*How to complete this task*
All of the data that follows should be given again exactly, without its images.

Data extracted from a collection:
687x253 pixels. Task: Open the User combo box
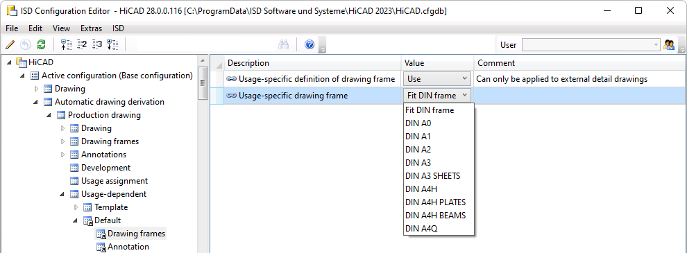point(591,44)
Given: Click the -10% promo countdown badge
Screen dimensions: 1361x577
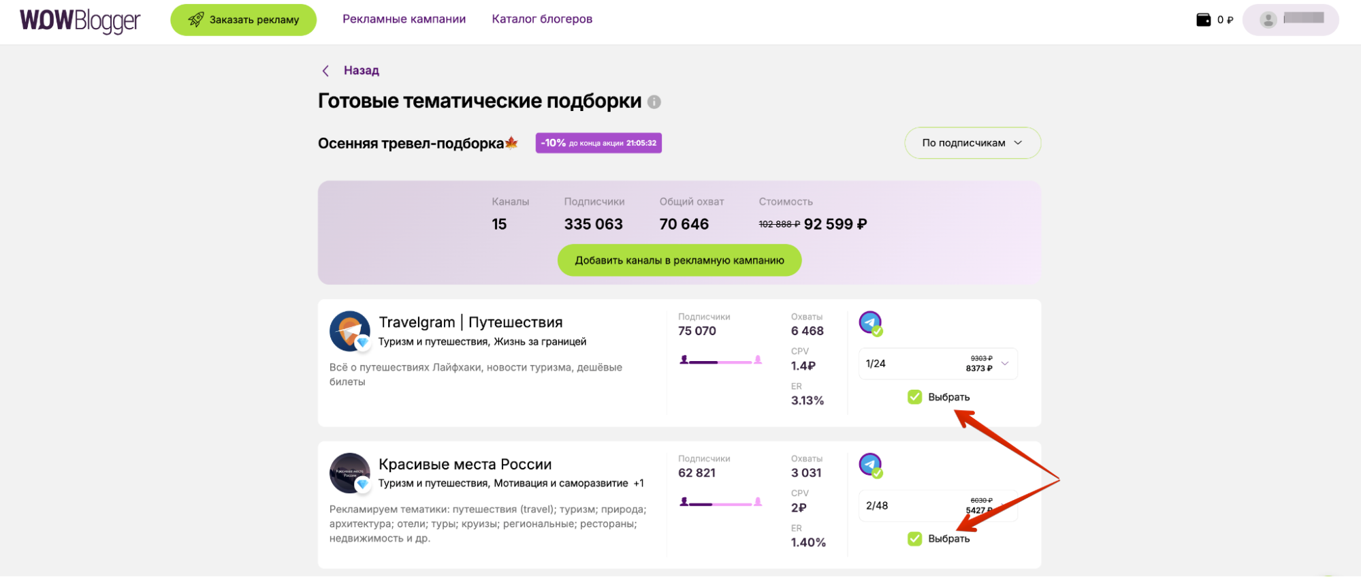Looking at the screenshot, I should pos(598,143).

*Answer section*
687x253 pixels. Task: Open the User combo box
point(591,44)
Given: Click the -10% promo countdown badge
Screen dimensions: 1361x577
Looking at the screenshot, I should pos(598,143).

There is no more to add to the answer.